Share health messages that reach A/NH/PI people

Mass media campaigns have been proven to increase smoking cessation, prevent tobacco use initiation, and reduce the prevalence of tobacco use. Anti-commercial tobacco messaging and mass media campaigns, like CDC's Tips from Former Smokers® (Tips®) campaign, can feature testimonials from people from many racial and ethnic groups.A Some Tips advertisements have been translated into Chinese (Mandarin/Cantonese), Korean, and Vietnamese and direct people to the Asian Smoker's Quitline. Additional information and resources can be found on the Tips Asian American webpage.
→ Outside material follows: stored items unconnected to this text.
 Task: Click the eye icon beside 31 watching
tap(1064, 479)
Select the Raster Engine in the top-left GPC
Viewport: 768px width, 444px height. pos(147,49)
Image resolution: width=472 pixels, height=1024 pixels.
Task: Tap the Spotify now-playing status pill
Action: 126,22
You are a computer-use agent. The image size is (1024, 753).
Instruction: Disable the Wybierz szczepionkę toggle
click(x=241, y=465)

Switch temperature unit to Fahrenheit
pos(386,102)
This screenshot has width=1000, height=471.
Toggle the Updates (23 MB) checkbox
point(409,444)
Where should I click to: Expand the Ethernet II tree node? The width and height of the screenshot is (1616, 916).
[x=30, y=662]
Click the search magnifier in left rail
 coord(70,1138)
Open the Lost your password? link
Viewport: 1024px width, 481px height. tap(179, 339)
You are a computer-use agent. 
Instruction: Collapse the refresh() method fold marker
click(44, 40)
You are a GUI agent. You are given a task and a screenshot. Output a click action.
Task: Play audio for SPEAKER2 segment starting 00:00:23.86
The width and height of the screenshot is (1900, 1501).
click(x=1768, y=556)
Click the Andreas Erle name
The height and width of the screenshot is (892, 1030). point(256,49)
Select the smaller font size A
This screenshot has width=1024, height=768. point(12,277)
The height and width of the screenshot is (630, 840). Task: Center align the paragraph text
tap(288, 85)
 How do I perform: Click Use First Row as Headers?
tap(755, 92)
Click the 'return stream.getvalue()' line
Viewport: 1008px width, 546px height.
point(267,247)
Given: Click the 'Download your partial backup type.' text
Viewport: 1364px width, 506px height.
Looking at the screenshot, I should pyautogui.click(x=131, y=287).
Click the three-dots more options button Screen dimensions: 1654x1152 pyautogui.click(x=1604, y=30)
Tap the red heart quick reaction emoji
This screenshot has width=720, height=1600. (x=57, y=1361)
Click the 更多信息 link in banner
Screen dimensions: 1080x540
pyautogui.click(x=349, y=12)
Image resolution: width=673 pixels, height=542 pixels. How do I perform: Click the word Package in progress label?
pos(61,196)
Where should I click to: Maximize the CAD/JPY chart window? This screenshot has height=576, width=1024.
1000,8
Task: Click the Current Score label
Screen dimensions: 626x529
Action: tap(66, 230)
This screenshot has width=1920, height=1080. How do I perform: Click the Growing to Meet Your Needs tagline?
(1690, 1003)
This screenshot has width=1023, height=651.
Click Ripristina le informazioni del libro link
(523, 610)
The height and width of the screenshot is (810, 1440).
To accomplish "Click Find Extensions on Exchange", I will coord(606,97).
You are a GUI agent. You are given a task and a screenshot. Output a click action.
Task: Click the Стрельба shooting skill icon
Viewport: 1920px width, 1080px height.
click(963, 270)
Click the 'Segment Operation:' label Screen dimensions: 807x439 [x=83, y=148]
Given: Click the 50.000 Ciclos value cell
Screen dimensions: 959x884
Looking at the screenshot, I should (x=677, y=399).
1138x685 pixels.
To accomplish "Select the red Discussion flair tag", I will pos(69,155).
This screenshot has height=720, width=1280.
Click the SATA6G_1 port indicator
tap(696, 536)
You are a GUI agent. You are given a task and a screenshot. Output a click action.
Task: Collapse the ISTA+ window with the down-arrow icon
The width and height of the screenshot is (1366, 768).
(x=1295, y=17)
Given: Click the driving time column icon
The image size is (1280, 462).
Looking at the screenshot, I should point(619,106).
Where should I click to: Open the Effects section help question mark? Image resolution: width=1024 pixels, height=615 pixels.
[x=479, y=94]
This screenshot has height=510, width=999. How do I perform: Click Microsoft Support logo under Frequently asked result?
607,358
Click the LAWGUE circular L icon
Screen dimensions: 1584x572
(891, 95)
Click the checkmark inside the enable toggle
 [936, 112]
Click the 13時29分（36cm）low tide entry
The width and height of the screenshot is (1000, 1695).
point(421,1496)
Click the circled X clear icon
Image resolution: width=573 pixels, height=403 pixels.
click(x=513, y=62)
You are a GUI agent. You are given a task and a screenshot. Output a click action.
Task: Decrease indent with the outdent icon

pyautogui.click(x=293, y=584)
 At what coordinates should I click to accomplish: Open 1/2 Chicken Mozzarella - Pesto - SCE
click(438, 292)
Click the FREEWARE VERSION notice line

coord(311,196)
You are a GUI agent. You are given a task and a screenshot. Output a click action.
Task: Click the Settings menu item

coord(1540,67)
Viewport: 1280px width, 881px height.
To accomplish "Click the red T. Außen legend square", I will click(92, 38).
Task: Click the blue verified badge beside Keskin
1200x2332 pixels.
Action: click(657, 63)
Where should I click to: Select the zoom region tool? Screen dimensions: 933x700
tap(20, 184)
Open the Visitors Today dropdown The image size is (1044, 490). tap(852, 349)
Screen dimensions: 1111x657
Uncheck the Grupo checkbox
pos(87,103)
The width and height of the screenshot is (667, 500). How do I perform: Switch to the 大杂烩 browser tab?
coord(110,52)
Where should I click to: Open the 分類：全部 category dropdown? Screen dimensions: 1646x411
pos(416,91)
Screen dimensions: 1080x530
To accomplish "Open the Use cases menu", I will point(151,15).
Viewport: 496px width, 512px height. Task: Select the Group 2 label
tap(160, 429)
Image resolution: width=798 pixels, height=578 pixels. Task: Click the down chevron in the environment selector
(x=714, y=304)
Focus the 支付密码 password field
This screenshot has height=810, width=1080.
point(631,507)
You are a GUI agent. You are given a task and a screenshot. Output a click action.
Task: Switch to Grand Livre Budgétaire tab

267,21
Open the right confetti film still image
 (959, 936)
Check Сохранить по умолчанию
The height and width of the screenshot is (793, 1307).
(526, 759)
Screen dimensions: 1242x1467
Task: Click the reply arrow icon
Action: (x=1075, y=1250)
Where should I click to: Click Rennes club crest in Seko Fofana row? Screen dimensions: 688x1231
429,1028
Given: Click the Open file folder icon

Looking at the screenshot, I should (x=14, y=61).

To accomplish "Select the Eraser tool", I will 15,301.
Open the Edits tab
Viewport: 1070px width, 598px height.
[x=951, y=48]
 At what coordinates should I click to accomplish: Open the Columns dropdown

  1. "Commercial tobacco" means harmful products that are made and sold by tobacco companies. It does not include "traditional tobacco" used by Indigenous groups for religious or ceremonial purposes.
  1. Babb S, Malarcher A, Schauer G, Asman K, Jamal A. Quitting Smoking Among Adults — United States, 2000–2015. MMWR. January 6, 2017. DOI: 65(52):1457-64.
  2. U.S. Dept of Health and Human Services. Smoking Cessation: A Report of the Surgeon General [PDF – 10 MB]. Centers for Disease Control and Prevention; 2020 [accessed 2021 Jan 04]. https://www.hhs.gov/sites/default/files/2020-cessation-sgr-full-report.pdf
  3. Cox, L. S., Okuyemi, K., Choi, W. S., Ahluwalia, J. S. (2011). A review of tobacco use treatments in U.S. ethnic minority populations. Am J of Health Promot. May-June, 2011. DOI: 25(5), S30-S30.
  4. Hooper MW, Payne M, and Parkinson KA. Tobacco cessation pharmacotherapy use among racial/ethnic minorities in the United States: Considerations for primary care [PDF – 936 KB]. Family Medicine and Community Health. October 1, 2017. DOI: 5(3):193–20.
  5. Kuiper N, Zhang L, Lee J, Babb SD, Anderson CM, Shannon C, et al. A National Asian-Language Smokers' Quitline–United States, 2012-2014. Prev Chronic Dis. June 25, 2015. DOI: 12:E99.
  6. DiGiulio A, Jump Z, Babb S, et al. State Medicaid Coverage for Tobacco Cessation Treatments and Barriers to Accessing Treatments — United States, 2008–2018. MMWR Morb Mortal Wkly Rep. February 13, 2020. DOI: 69:155–160.